I remember in BSB I'd arrive at a circuit and sometimes I'd forget my earplugs two minutes before the session, and you're like, "Ah shit what do I do?" Like, last year even it was a big learning experience traveling the world and knowing what routes to take. But this year I know it all, I've got some good people working with me. And my mum does a lot of organizing, so I've got someone booking all my flights. So it's quite easy for me and I'm left to really concentrate on what matters.
And that's like arriving at the track early enough to get over either jet lag or get acclimatized to the place and learn the new circuit. Whether that be running around the scooter or whatever and be prepared for Friday morning practice.
Can you talk a little about how your personal goals are proceeding this season?
I kinda looked at this season and thought, you know, I wanna be in the top six. That's where my benchmark is and we still have a lot of work to do to achieve that. It's not changed, I don't see why it should change, we just need to work harder to strive towards that goal.
If it doesn't happen I'm not gonna beat myself up. It's been a tough year and my first goal in mind has to be to beat my teammates in the championship. I'm the rookie guy coming in and shaking up the pot but these two are legendary in their own [right]...like with Kiyo in BSB, he beat me more than I beat him, and also he's a legend...he's been to Moto Grand Prix and he's a legend in Japan so I've got two top benchmarks right now on the other side of the pit box. So, I need to run with these guys first and that'd be really nice to be in the top six in my first year but it's a really tough championship this year. But we'll see what happens.
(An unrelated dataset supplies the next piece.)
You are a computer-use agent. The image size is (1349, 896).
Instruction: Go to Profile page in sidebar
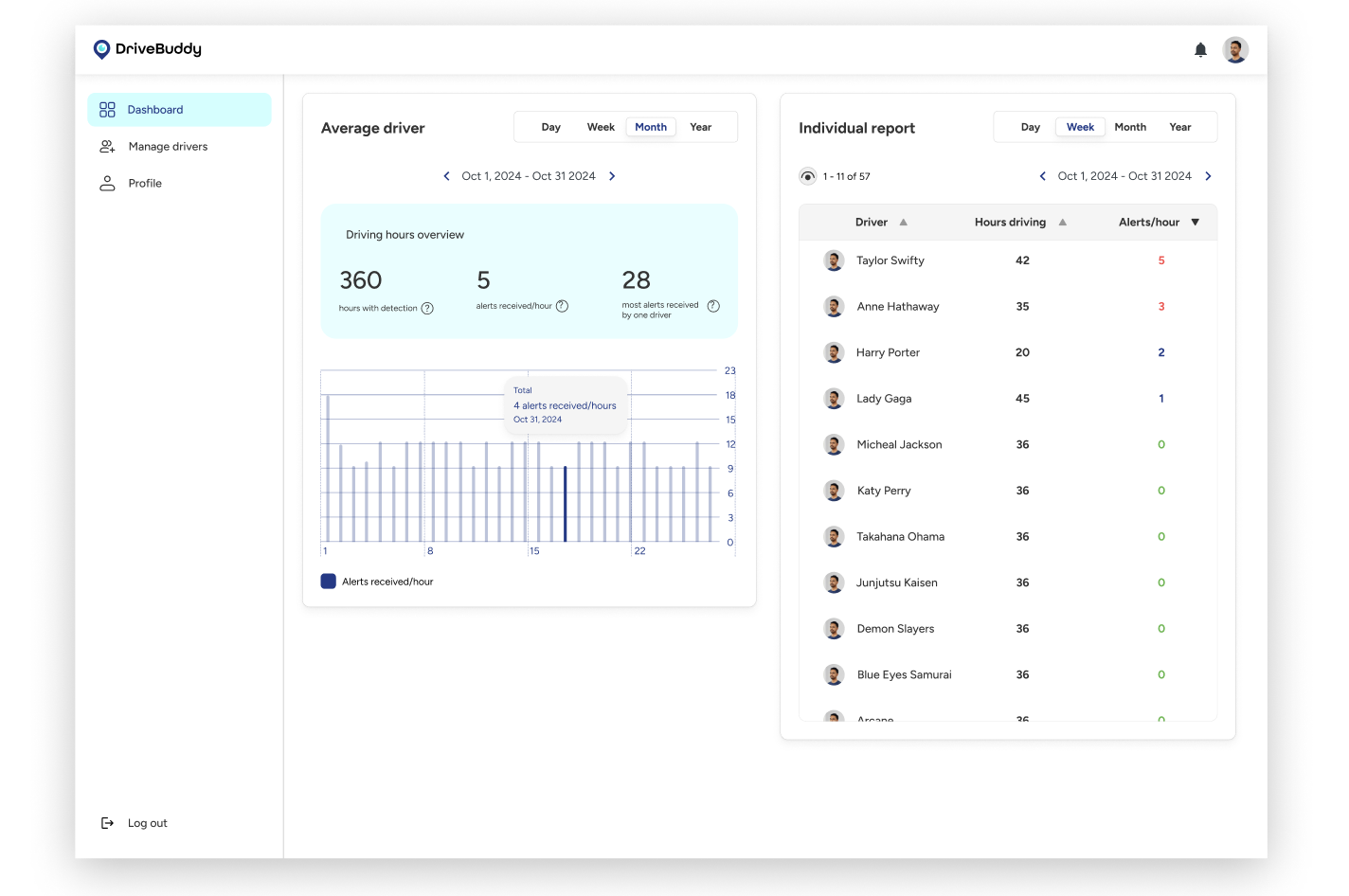click(145, 184)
What has been the biggest surprise for you this year, it could be with the other riders, bikes, your challenges. It seems like World Superbike has turned out to be a lot different than maybe what people thought it was going to be this year.
My biggest challenge or surprise was how hard it is to go superbike racing and how many factors you can change. It's not like, you know, you take a Honda streetbike and it's great, but you make it into a superbike and you have to bring in full factory suspension, full electronic packages, and there are so many little minor things there for error. That's proven to me to be quite difficult because I don't completely understand all of it, but I'm learning every time. Every time we go out I understand a little bit more about the electronics or traction control parameters or where we should be working. That's really difficult.
But it's also difficult that, I think that one second covers so many people, it's frightening. So if you have a semi-OK day, that's really bad. Where you could have a really good day and still be 4th or 5th. So it's quite hard that way.
So I have a last serious question, and I need you to think about this one. So, which country has the hottest women?
Man I dunno. It's like...I'd say I'm looking forward to going to the US this year. I haven't been there,
Man you're putting pressure on us, I hope we don't disappoint!
[But] so far, I'm not sure. Maybe Italy, because every time we go there it's in July and it's warm and all the girls are in bikinis. But also I'm been through some like Asian fetishes, like when I to Japan last year I was kinda liking the Japanese women but after a week of that I wanted to see a blonde again!
I think all women are hot, you know, there's hot women in every country.